Comme le signale l’animateur du débat avec Wei Tie, plus ces documentaires nous confrontent à la nouvelle réalité de la Chine, plus s’éloignent les clichés et plus les questions surgissent. Ce film peu léché mais lisible sans être simpliste est à recommander à tout enseignant étranger en poste en Chine, mais pas seulement. Son interrogation sur le rôle dévolu à l’éducation dans une société rejoint des préoccupations universelles et intemporelles.

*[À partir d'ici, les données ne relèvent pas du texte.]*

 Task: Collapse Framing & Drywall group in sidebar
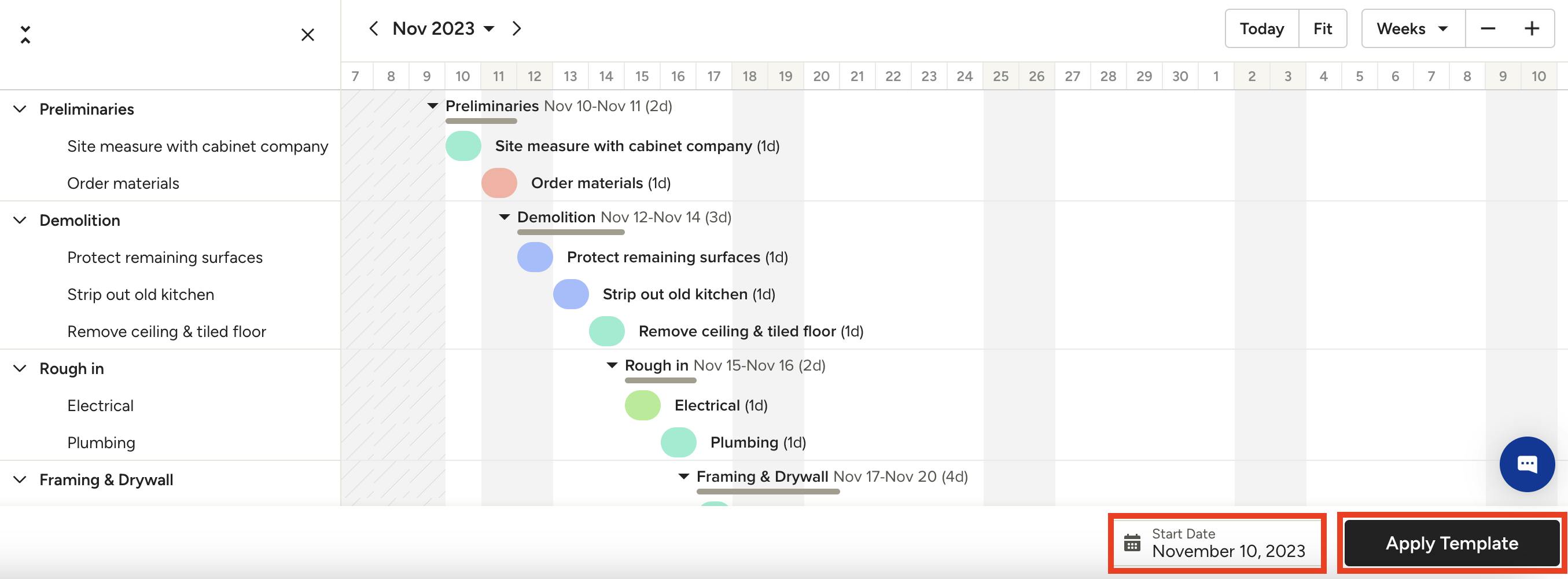(20, 480)
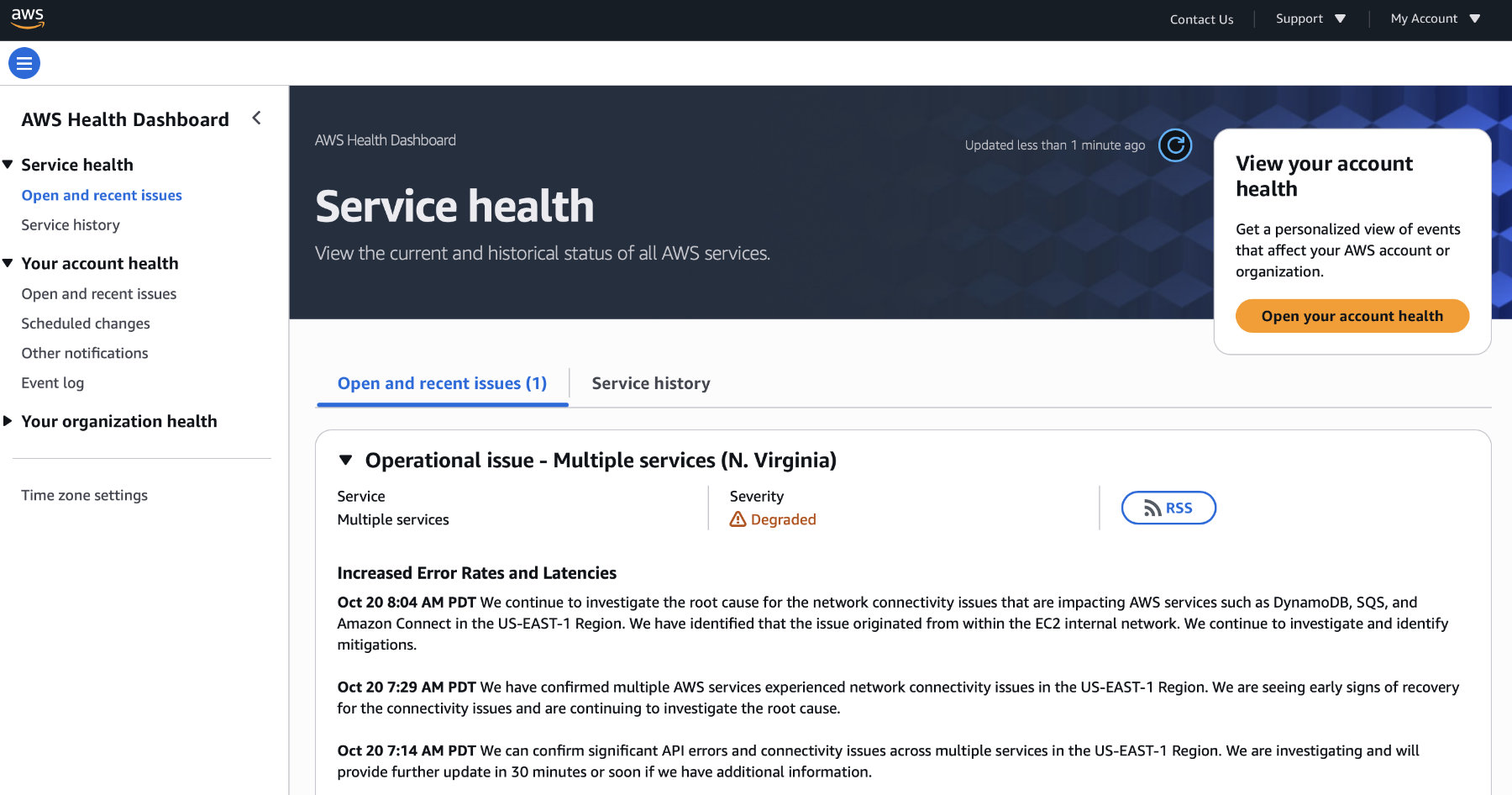This screenshot has height=795, width=1512.
Task: Switch to the Service history tab
Action: click(x=651, y=383)
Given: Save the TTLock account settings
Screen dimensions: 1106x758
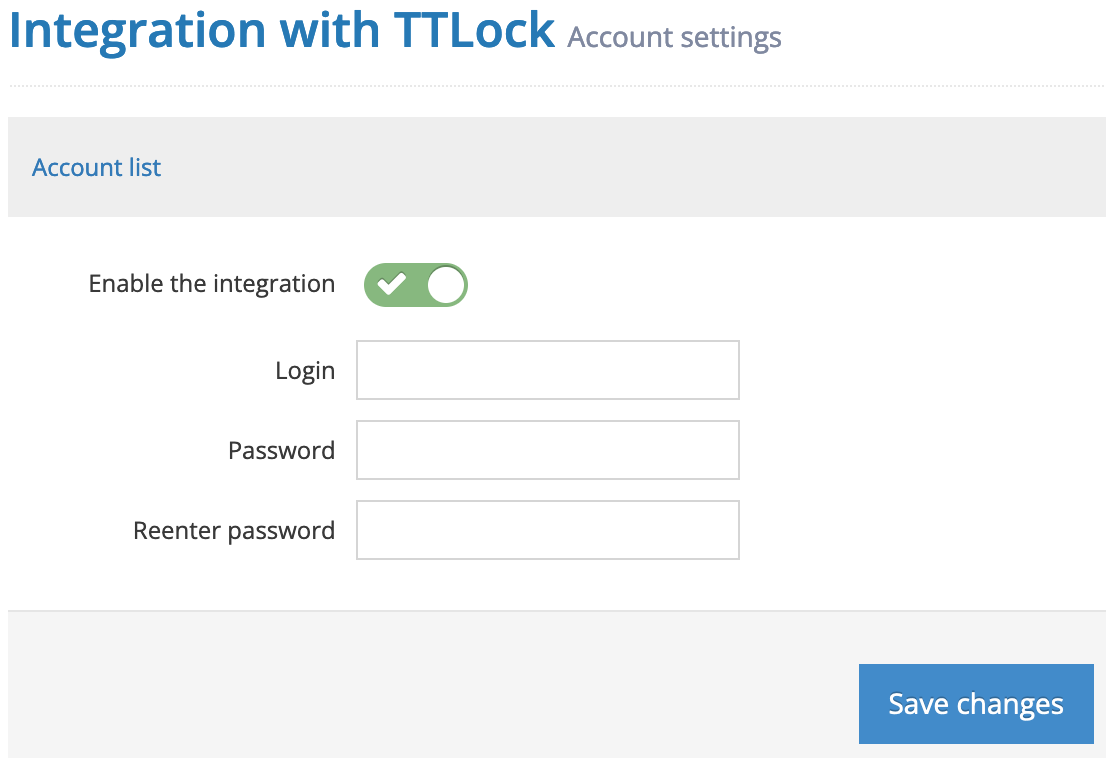Looking at the screenshot, I should [975, 704].
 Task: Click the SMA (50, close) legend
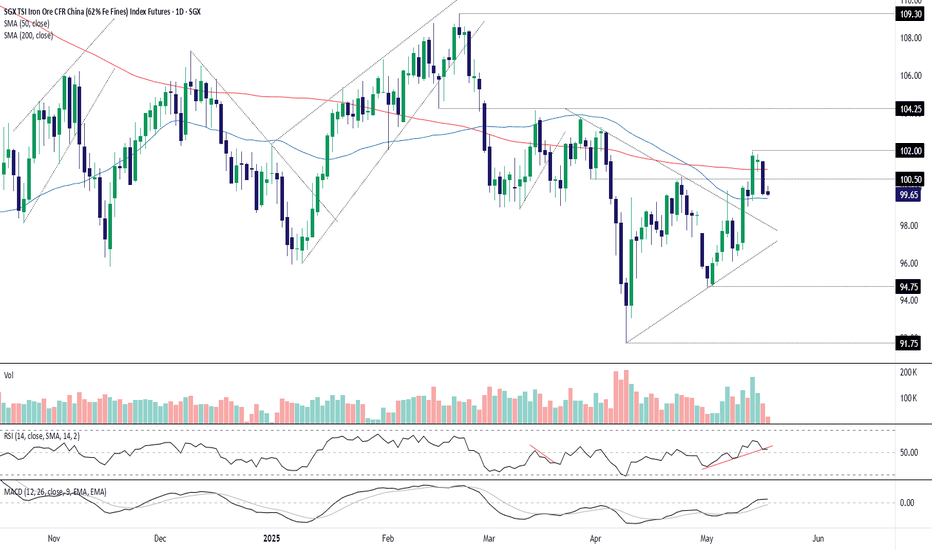coord(27,24)
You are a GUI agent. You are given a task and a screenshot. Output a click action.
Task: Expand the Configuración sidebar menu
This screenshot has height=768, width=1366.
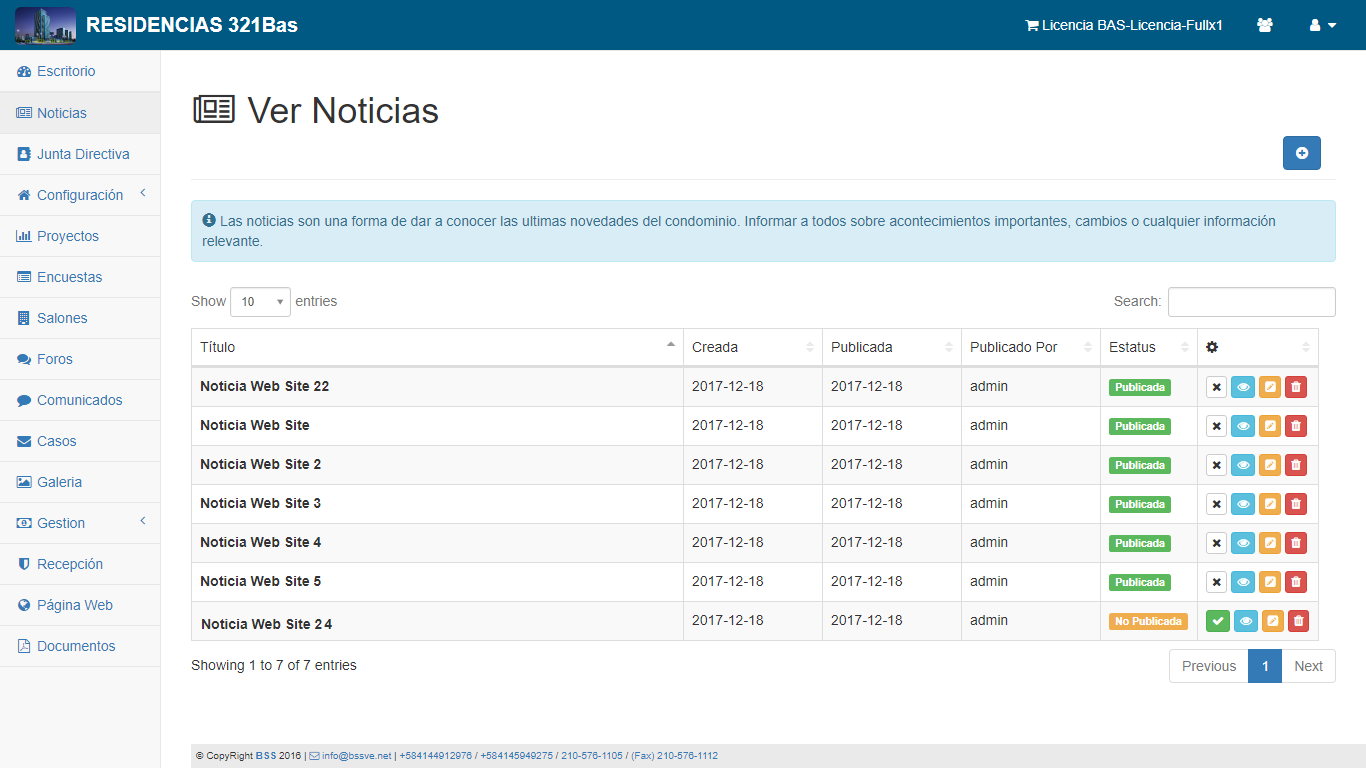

Ma soirée fut consacrée à un cinéma plus expérimental en matière de technique de narration. Collage de séquences anonymes extraites de Youtube illustrant les récentes manifestations en Iran(***), insupportable documentaire pour l’œil dont le héros est… justement l’œil(****), critique acerbe des conséquences des JO londoniens sur le quartier réservé au stade olympique(*****).
Le dernier documentaire, sur l’agonie d’un Japon rural(******), fut l’occasion d’une violente diatribe contre « l’obscénité » du numérique opposée à « la pudeur » de l’argentique préféré par le réalisateur. Selon le tenant de cette thèse, la proximité des corps et la souplesse offertes par la caméra numérique nuiraient gravement à une expression de qualité.
Pellicule ou numérique, ces trois dernières projections illustraient à mon goût les limites de l’innovation lorsqu’elle envahit tout l’espace d’une œuvre. In fine, une salle qui baille, qui s’endort ou qui se vide est le juge cruel de la qualité d’une œuvre.
(*) Ren jian tong hua. Wei Tie, Chine, 83′.
(**) Réel, journal du festival Cinéma du Réel, n°5. Interview de Wei Tie par Stéphane Girard.
(***) Cet endroit c’est l’Iran, Anonyme, 10′.
(****) Contre-jour, Christoph Girardet, Matthias Muller, 11′.
(*****) Memo Mori, Emily Richardson, 23′.
(******) Koyamaru, l’Hiver et le Printemps, Jean-Michel Alberola, 88′.